Activités.
A: Dans le texte sur nos attentes envers les chiens, relevez tout ce que le chien capte chez nous d'après la phrase commençant par « Il capte ».
B: Prolongez s'il vous plaît le texte sur nos attentes envers les chiens, à la suite de sa dernière phrase.

Texte.
○ ○ ○
Nos attentes envers nos chiens : leur fardeau invisible

par | Août 24, 2025

Il y a, dans la relation que nous entretenons avec nos chiens, une forme de paradoxe. Nous les aimons « tels qu’ils sont », mais nous attendons d’eux qu’ils soient calmes, attentifs, obéissants, intuitifs, adaptables, propres, patients, performants, discrets, résistants à la solitude, sociables, capables de flairer de la drogue, de traverser des cerceaux, de marcher au pied sans jamais ciller, et de comprendre quand « on n’a pas le temps aujourd’hui ». Avouez, ça fait beaucoup.
Josiane, 1 an et demi, chihuahua hypersensible au système nerveux saturé, en a ras le cul qu’on lui dise de rester calme quand ses propriétaires gèrent leurs émotions avec du rosé et des stories passives-agressives. ISTOCK / BALLYKDY

Quand « juste» être un chien ne suffit pas

Nos attentes envers nos chiens sont devenues gigantesques. Bien souvent, elles sont calquées sur notre façon d’être à nous, humains : logiques, structurées, orientées résultat et rapidité d’exécution. Le chien, lui, n’a pourtant rien demandé de tout ça. Il ne connaît ni la notion d’objectif ni celle de performance. Il ne comprend pas non-plus notre organisation autour de ce qui est, selon nous, « bien » ou « mal ». Tout ce qu’il veut, c’est vivre avec nous, jouer, donner et recevoir de l’amour, et il le fait avec son intelligence propre, un cœur immense, et des compétences que nous n’arrivons même pas à conceptualiser.

Des aptitudes surhumaines qui devraient appeler à l’humilité

Un chien lit un changement de votre rythme cardiaque, l’augmentation du cortisol dans votre sang, détecte une grossesse avant la femme concernée, anticipe une crise d’épilepsie, détecte le cancer, ressent le malaise d’un inconnu dans une pièce et peut même anticiper ses mauvaises intentions. Il capte nos silences, nos tensions, nos micro-gestes. Il sent des odeurs à des kilomètres, et toutes celles que nous ne sentirons jamais. Il perçoit plus qu’il ne réfléchit selon nos critères, et c’est ce qui le rend fascinant. Pourquoi, alors, exiger d’un être déjà si extraordinaire d’être parfait selon nos propres codes ?
○ ○ ○
Matériel fourni.
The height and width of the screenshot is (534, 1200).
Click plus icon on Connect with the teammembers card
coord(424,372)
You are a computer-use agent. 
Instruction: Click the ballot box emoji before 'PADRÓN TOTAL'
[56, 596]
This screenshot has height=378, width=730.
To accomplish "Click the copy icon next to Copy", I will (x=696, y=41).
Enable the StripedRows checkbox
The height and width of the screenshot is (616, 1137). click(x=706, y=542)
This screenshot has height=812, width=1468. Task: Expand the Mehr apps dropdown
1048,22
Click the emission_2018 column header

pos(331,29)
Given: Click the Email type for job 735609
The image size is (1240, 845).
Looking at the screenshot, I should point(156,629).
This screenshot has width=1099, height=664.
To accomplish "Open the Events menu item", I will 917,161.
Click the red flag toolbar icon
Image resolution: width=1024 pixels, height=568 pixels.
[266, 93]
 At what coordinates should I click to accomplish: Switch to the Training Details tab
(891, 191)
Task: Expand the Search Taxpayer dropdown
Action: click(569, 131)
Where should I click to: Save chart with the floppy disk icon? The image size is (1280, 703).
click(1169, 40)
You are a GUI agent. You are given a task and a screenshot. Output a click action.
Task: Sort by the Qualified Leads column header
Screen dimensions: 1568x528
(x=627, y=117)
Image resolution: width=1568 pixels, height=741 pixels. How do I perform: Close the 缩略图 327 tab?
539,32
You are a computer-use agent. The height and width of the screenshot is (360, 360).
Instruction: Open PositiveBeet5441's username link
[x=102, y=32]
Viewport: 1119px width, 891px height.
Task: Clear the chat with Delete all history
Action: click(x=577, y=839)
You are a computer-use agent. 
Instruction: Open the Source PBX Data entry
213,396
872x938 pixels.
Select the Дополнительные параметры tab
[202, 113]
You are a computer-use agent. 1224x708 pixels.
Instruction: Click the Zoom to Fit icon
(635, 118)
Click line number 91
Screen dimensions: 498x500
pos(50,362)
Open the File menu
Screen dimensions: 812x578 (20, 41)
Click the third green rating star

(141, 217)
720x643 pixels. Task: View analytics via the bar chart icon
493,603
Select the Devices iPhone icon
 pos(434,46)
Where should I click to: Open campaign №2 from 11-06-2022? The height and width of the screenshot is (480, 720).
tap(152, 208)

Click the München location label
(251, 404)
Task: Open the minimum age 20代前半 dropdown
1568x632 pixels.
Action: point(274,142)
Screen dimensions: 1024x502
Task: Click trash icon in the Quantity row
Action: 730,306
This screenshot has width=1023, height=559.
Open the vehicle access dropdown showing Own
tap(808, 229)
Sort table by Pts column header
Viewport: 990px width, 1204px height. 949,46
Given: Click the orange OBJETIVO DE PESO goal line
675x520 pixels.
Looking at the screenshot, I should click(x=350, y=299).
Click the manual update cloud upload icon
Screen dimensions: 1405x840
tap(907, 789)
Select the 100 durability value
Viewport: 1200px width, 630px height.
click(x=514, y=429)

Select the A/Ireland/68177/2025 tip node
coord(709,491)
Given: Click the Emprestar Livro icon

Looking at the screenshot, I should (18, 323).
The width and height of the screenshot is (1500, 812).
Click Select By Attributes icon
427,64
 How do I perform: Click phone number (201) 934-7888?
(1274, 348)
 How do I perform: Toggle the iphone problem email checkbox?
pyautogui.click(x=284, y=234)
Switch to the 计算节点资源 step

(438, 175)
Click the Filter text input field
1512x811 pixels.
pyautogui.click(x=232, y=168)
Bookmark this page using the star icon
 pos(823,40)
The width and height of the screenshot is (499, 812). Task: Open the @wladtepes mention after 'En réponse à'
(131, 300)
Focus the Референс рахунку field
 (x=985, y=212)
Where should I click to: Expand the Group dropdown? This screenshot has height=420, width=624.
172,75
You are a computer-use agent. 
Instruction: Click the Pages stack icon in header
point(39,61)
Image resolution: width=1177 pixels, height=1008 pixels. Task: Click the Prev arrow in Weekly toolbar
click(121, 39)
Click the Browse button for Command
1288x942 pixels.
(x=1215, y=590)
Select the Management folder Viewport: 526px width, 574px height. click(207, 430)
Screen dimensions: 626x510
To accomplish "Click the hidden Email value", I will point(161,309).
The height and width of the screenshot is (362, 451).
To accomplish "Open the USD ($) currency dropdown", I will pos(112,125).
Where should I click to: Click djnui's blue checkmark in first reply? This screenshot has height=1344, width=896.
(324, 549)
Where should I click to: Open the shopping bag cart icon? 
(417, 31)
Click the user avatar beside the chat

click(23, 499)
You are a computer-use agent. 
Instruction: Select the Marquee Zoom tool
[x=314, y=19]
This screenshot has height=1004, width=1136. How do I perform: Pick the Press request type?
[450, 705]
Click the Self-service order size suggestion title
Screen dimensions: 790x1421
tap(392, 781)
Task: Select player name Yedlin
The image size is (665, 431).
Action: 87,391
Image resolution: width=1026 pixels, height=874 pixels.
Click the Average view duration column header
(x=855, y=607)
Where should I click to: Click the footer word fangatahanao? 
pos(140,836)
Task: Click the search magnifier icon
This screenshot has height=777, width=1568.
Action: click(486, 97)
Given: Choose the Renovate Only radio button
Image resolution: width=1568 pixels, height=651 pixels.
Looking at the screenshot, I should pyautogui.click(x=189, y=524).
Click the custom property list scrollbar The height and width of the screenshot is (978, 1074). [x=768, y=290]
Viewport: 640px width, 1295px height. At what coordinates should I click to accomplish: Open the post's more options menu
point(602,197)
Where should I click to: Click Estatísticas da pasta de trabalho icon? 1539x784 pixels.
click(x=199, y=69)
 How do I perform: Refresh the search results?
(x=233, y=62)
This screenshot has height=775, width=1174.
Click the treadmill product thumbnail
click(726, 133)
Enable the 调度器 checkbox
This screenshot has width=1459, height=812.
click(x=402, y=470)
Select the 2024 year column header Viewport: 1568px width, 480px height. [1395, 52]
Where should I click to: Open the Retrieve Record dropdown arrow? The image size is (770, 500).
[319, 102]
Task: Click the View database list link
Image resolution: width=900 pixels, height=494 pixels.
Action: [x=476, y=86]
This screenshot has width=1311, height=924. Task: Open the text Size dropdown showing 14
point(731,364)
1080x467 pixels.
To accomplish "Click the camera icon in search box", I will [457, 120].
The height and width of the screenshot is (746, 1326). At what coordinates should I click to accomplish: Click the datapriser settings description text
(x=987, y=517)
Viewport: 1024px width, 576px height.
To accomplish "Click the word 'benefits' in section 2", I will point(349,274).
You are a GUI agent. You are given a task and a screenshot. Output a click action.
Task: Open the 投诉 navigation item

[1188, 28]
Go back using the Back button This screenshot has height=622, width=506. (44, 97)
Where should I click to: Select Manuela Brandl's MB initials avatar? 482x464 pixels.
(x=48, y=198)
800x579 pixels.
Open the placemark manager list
○ ○ ○
Corrigé des activités.
A: nos silences, nos tensions, nos micro-gestes

B:
Derrière les mythes du chien du « bon chien »

Beaucoup de gens veulent avoir un « bon chien ». Pourtant, ce terme cache souvent une liste d’attentes humaines non questionnées : il doit savoir rester seul, ne pas tirer en laisse, ne pas aboyer, ne pas sauter, ne pas monter sur le canapé sauf quand on en a envie, ne pas courir après les pigeons, aimer tous les chiens et tout le monde, se laisser grimper dessus et tirer les oreilles par les enfants, et obéir au doigt et à l’œil dans la joie, sans délai, et sans qu’on ait à répéter. Si, en plus, il aime les chats, alors là, c’est une véritable pépite.

Nous attendons du chien qu’il s’intègre mieux que nous ne nous sommes jamais intégrés où que ce soit, qu’il ne dérange pas, qu’il s’adapte à notre emploi du temps, à notre environnement, à notre stress, à nos envies, à notre fatigue. Mais dans cette vision, où est la place du chien en tant qu’animal ? En tant qu’être vivant et sentient avec ses propres besoins, limites, émotions et langage ?

Nous mesurons les intelligences émotionnelle et cognitive de notre chien avec nos outils et barèmes d’humains : rapidité d’exécution, précision, mémoire, compréhension, gestion des émotions, optimisme. Mais le chien n’est pas intelligent comme nous ni pour nous. Il est intelligent à sa façon, et d’abord pour lui-même.

Tous les chiens sont des bons chiens quand on arrête de leur demander d’être humains

Dans mon activité d’éducatrice-comportementaliste, je rencontre des chiens dont on me dit qu’ils ont des « problèmes » de comportement, qu’ils sont « difficiles », qu’ils « n’écoutent rien », ou, le pire qu’il m’ait été donné d’entendre, qu’ils sont « un peu bêtes ». Tout ça parce qu’ils sont incompris, qu’on ne répond pas à leurs besoins correctement, ou qu’on n’a pas pris le temps de leur enseigner les choses de la bonne façon.

Avant même de souligner les manquements dont souffre son chien, je commence mon accompagnement en essayant de faire prendre conscience à son humain qu’il a déjà un « bon chien ». Je lui démontre son intelligence, son bon cœur, sa bonne volonté, son enthousiasme, bref, toutes ces qualités qui le rendent déjà exceptionnel.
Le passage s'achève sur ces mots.